On the other hand a forced ceasefire would mean no Hutu exodus into Congo and consequently more stability there.
 
If he did send troops it would only make the situation worse in the long run. By that I mean US troops would have forced the Tutsi led RPF(Rwandan Patriotic Front)to agree to a ceasefire with the Hutu dominated Rwandan National Army. This would lead to most of those responsible for the genocide remaining in power in a power-sharing government.

On the other hand a forced ceasefire would mean no Hutu exodus into Congo and consequently more stability there.

i thought the CIA were backing the RPF. IMO, if Bush did win and did send troops, theyd help the RPF.
 
Yes the US did back the RPF while the French supported the RNA, but any deployment of US troops is likely to be under a UN mandate which would undoubtedly include a ceasefire resolution(under threat of French veto). So while many Tutsi would be saved many Hutu conspirators would also remain in power at least initially. France would also attempt to block a UN tribunal to punish the war criminals.
 
i thought the CIA were backing the RPF. IMO, if Bush did win and did send troops, theyd help the RPF.
RPF was funded only through covert funding. Second, as Bush would later say about Somalia, Yugoslavia, Haiti, and Rwanda, the situation was purely an "internal matter". He pointed out often, the United States is "not in the business of nation-building..."
 

MacCaulay

Banned
some people (Including myself) seem to think that Bush Senior would have sent soldiers to Rwanda during the Genocide.

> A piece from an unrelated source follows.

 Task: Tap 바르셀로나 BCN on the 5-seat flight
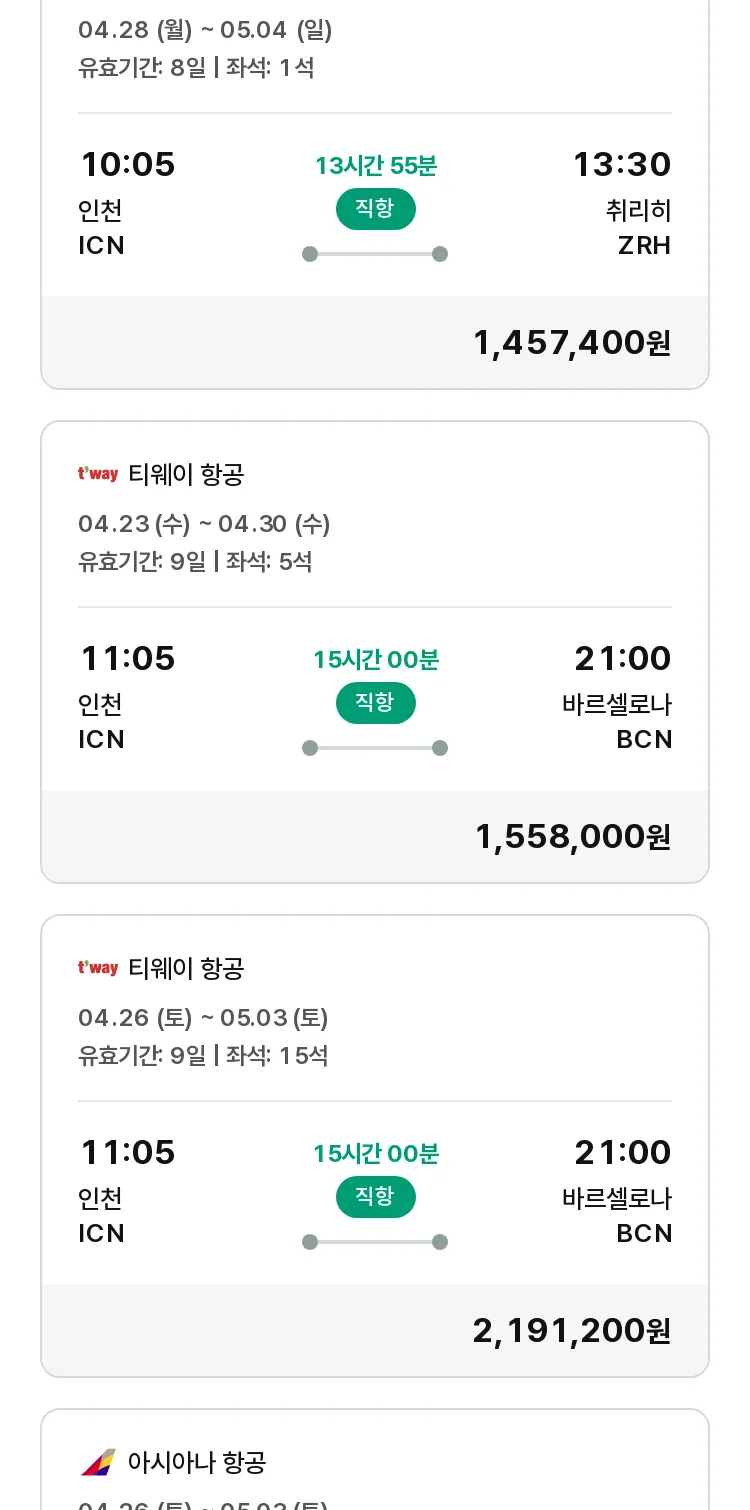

What would he have really done had he won the second term?

There were a lot of ancillary things going on during '94.

In his book Shake Hands With the Devil, Brig. Gen. Romeo Dallaire (the UN force commander) made a lot of points about the UN heirarchy, and how the ability to build a force to send to Rwanda was underfunded from the outset and also hurt from the fact that most countries willing to go were already overtaxed with peacekeeping missions.

When the Department of Peace Keeping Operations (the actual organization in the UN that puts those things together) began putting the UNOMUR mission together, they had Dallaire, Maurice Baril (his civilian counterpart), and...that was it. They literally had one phone and nothing else to work with.

I've got a fair amount of books sitting right behind me in my den, and each one of them has horror stories of the UN screwing peacekeepers in the field, with the DPKO being the phallus.
But it's what they've got to work with, and it's done great things as well as terrible things, so you've just got to go with it.

When all was said and done, UNOMUR went in with a Canadian command group, a Belgian battalion (which didn't turn out well), and motorized units from Ghana and Bangladesh.
The Belgians were not the first pick. They were just about the last, seeing as they had been the former colonial rulers and that's normally a non-starter for picking peacekeeping forces. That's an emotional issue, and the last thing you need going into an African war zone is the white guys who used to run the place.
After a few months and over a dozen deaths, the Belgians were unilaterally pulled out by their government. By this point, what we know now as the Genocide was beginning. The RPF was closing in around Byumba, south of Kigali.
The Canadian Airborne Regiment was airlifted in as quickly as possible once everything started going down hill, but by the time they'd arrived the situation had detiorated past the point of no return.


And when all of this happened, what most of the world was watching was the OJ Simpson trial. And when they saw those images, most people in America (including the Republicans in Congress) were thanking God they hadn't gotten involved in that, especially after Somalia.